* TASK PROMPT
Each line of the data below that includes the string "will" must be copied.

* MATERIAL FOR THIS TASK
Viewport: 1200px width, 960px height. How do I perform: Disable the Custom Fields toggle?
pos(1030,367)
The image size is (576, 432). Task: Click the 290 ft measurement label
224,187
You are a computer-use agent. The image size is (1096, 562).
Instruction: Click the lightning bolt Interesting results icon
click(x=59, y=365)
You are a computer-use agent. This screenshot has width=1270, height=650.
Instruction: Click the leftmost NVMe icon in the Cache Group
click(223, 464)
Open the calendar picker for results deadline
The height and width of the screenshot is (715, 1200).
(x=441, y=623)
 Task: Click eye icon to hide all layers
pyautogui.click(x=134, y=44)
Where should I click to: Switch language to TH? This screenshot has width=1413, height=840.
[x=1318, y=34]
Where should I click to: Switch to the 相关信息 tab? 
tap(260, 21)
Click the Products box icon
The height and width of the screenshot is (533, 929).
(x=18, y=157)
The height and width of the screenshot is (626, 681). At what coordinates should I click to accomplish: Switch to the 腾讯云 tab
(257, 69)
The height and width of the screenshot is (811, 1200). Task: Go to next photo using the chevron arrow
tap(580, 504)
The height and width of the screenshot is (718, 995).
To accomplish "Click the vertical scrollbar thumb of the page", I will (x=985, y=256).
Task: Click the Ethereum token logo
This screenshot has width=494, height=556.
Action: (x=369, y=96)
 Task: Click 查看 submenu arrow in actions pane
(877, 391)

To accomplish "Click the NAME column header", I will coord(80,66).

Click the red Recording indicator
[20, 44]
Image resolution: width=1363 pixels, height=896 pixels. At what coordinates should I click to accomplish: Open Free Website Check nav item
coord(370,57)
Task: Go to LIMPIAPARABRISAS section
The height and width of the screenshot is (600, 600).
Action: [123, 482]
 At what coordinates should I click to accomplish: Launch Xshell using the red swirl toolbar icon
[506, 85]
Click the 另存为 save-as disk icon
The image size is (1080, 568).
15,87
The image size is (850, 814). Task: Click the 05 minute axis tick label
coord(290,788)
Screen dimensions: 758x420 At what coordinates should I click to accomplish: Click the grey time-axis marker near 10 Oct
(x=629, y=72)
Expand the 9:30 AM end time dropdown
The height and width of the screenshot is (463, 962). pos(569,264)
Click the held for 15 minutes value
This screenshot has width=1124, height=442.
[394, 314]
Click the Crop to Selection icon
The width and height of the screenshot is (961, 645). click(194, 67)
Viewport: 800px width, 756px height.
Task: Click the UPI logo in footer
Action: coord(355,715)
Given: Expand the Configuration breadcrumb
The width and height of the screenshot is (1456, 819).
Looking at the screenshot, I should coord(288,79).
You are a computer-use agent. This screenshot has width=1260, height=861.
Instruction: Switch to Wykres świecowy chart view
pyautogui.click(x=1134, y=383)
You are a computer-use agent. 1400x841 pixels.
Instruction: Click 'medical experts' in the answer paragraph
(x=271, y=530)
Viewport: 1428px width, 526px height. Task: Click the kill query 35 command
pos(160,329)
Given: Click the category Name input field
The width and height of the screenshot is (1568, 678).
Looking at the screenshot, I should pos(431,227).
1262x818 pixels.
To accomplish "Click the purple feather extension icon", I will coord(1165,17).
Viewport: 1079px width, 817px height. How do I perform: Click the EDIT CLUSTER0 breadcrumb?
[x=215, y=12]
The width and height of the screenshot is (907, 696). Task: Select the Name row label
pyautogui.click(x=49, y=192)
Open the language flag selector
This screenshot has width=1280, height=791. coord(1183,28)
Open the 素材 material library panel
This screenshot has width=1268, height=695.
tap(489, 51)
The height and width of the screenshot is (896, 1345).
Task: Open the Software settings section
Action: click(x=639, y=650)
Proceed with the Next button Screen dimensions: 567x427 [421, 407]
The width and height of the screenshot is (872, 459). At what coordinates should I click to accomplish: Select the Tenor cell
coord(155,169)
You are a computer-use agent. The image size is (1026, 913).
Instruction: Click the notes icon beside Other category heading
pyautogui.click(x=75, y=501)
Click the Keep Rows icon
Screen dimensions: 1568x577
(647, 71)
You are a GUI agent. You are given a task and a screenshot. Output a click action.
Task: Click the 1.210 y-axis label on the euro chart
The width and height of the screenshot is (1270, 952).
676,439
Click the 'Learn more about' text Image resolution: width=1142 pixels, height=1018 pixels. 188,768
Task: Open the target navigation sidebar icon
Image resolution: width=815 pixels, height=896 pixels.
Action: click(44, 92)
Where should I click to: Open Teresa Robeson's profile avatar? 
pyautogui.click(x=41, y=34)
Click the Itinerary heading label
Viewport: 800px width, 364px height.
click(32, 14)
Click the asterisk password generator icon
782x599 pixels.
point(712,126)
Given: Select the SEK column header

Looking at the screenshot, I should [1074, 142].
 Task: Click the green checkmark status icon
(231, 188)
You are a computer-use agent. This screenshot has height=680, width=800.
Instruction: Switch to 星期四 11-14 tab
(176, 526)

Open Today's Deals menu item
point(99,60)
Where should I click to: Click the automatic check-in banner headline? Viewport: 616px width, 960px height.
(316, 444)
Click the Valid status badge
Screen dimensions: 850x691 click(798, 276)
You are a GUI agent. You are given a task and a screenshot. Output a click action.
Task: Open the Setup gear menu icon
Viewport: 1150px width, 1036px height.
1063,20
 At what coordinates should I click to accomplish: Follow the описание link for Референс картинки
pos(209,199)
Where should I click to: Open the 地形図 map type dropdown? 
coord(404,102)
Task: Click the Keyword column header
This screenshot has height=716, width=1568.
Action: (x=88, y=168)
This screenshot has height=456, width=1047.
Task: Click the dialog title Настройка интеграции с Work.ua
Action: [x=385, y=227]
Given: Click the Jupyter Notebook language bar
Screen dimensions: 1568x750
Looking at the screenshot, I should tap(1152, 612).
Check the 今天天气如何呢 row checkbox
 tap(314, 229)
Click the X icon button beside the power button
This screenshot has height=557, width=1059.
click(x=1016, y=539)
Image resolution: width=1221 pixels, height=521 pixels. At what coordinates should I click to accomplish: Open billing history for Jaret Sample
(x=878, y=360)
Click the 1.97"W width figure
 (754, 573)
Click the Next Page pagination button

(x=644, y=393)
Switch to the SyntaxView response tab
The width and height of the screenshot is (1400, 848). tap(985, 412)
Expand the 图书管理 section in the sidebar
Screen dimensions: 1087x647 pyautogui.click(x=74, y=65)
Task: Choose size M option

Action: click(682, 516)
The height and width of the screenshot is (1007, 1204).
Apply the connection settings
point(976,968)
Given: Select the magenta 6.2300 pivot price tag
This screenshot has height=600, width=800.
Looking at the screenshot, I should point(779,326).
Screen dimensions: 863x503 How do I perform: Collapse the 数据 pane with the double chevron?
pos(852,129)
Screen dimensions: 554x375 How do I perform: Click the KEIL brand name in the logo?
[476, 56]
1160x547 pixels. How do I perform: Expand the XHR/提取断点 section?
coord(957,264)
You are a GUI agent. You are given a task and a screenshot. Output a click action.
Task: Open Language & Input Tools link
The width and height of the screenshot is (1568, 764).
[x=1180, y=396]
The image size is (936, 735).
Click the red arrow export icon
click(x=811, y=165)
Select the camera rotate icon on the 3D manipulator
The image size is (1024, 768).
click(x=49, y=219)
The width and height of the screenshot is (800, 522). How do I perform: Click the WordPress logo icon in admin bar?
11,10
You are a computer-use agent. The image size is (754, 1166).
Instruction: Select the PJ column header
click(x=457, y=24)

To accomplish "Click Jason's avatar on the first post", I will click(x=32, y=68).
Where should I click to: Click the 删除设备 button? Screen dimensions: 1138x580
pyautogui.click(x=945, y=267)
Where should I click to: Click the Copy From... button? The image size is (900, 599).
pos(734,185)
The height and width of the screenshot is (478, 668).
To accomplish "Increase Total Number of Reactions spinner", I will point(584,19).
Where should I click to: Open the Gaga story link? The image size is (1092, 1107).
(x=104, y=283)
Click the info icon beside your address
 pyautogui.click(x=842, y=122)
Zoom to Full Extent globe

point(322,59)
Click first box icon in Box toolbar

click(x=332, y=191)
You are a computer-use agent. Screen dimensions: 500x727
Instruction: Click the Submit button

* EXERCISE OUTPUT
To accomplish "Click the vertical scrollbar thumb of the page", I will (x=985, y=256).
To accomplish "Click the NAME column header", I will coord(80,66).
To accomplish "Click the purple feather extension icon", I will coord(1165,17).
To accomplish "Click Jason's avatar on the first post", I will click(x=32, y=68).
To accomplish "Increase Total Number of Reactions spinner", I will point(584,19).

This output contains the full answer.